### Brief A
Using the Pugs development notes below, explain in one to three sentences why only Judy.StrMap and Judy.IntMap are currently in use.
### Brief B
Proceed with the Pugs development notes below, starting right after their final sentence about how AST expressions are strung together.

## Begin Text shown

While it's also a Perl 5 legacy which had nothing to do with evaluation strategies, it's nice that the concept has evolved into something much more attractive in Perl 6. :-)

2006.08.21

Pugs meets Judy

In 2006-08-14 I started the Judy integration inside Pugs' trunk. This meant building both Judy and HsJudy in the default Pugs make command and using it for both IArray and IHash types (which represent Array and Hash perl types) and also for interning (convert strings/identifiers to words that have fast equality comparison). Lots of different build errors happened, but after a couple of days and help from the folks at #perl6, the build process became stable.

The most expected feature was providing a good support for sparse arrays, which was chosen by the Perl guys to be the default way to deal with arrays (cf. arrays as elements in contiguous space of memory, easy to navigate and access), and Judy solved this problem.

Some numbers comparing r12203 (pre-Judy) with r12215 (after Judy and some corrections to make it work correctly). I noticed that people in the channel usually get better numbers than I do, but anyway, using GHC 6.4.2, I got:

  • ./pugs -C Parse-YAML src/perl6/Prelude.pm: uses the interning code, memory usage drops 15% and is 3% faster here.
  • t/closure_traits/first.t was one of tests mentioned in channel. Here Judy version is 9% faster considering runtime (ignoring parsing time, which is the same for both).
  • t/builtins/lists/minmax.t is little more than 10% faster for Judy (runtime measure too).

In feather, a P4 using GHC 6.4.1, now comparing r12203 against trunk, I got:

  • ./pugs -C Parse-YAML src/perl6/Prelude.pm: uses the variable identifier interning code, 20% faster in trunk.
  • t/closure_traits/first.t maintains around 10%.

Also, GHC 6.5 in general seems to be giving better performance: in my machine (an amd64 3200+) mandel.pl with Pugs on 6.5 runs in around 2m2s, with Pugs on 6.4.2 around 7m40s. For src/perl6/Prelude.pm its 4s versus 7s aprox. Since numbers are so different than feather it might mean there's something wrong with my GHC 6.4.2 binary...

Right now, only Judy.StrMap and Judy.IntMap are being used since we got some random segfaults with Judy.Hash. Changing between Judy.StrMap, Judy.Hash, Data.Map (with IORef help) and Data.HashTable now is very easy, since all of them instantiate MapM type-class.

HsJudy is my Summer of Code project. SoC ends today (thank you Google, Haskell and Perl folks) but the work with Pugs goes on, see you in #perl6... :)

2006.08.12

Val migration

The primary difficulty in moving over to the new internals are that it's hard to make a huge all-encompassing change in a project. We're not just changing the internal representation of strings from one form to another. Encapsulation and type inference would make that task certainly manageable. The present change affects virtually all Perl types, obsoletes the widely-used VRef, and changes the way AST expressions are strung together.

## End Text shown
## Begin Data provided

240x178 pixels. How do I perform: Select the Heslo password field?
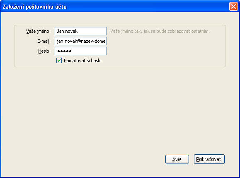80,51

## End Data provided

### Exercise answer A
Only Judy.StrMap and Judy.IntMap are in use because random segfaults occurred with Judy.Hash.

### Exercise answer B
Another problem is that the new AST is much more detailed than the old one, and putting all its definitions in one file makes it hard to maintain/understand all at once. Also, although this AST definition should be shared by all Perl 6 implementations, the native value representations are backend-specific.

Armed with techniques from this paper, we can address both issues at the same time. Instead of a closed datatype for Val (starting from values instead of expressions makes migration easier), we make use of typeclasses where appropriate. A new (:>:) class lets us stipulate subset relationships cleanly, so a single cast method convers (old) Strings to (new) ByteStrings, but also a value to its Id when in Id context.

The work is going along nicely. We've added a VV node type in the old AST, and already we can construct newstyle values from pugs by casting them with the interim vv prim. This helps to keep us honest, as our code comes under constant scrutiny of the type checker and actually gets to be executed.

    pugs> vv "Moose"
    VPure (MkStr "Moose")      # look, not VStr!
    pugs> vv 42
    VPure (IFinite 42)
    pugs> vv 3.1415
    VPure (NRational (6283%2000))
    pugs> vv "22"/7
    VPure (NDouble 3.142857142857143)

2006.07.24

Hs -> P6

When I was giving a talk at YAPC, someone asked me if a Haskell data type is like a blessed object in Perl. I said that they were profoundly different. Well, that was probably too offputting: a Haskell datatype can be represented as a Perl 6 Role, and its variants as different Classes.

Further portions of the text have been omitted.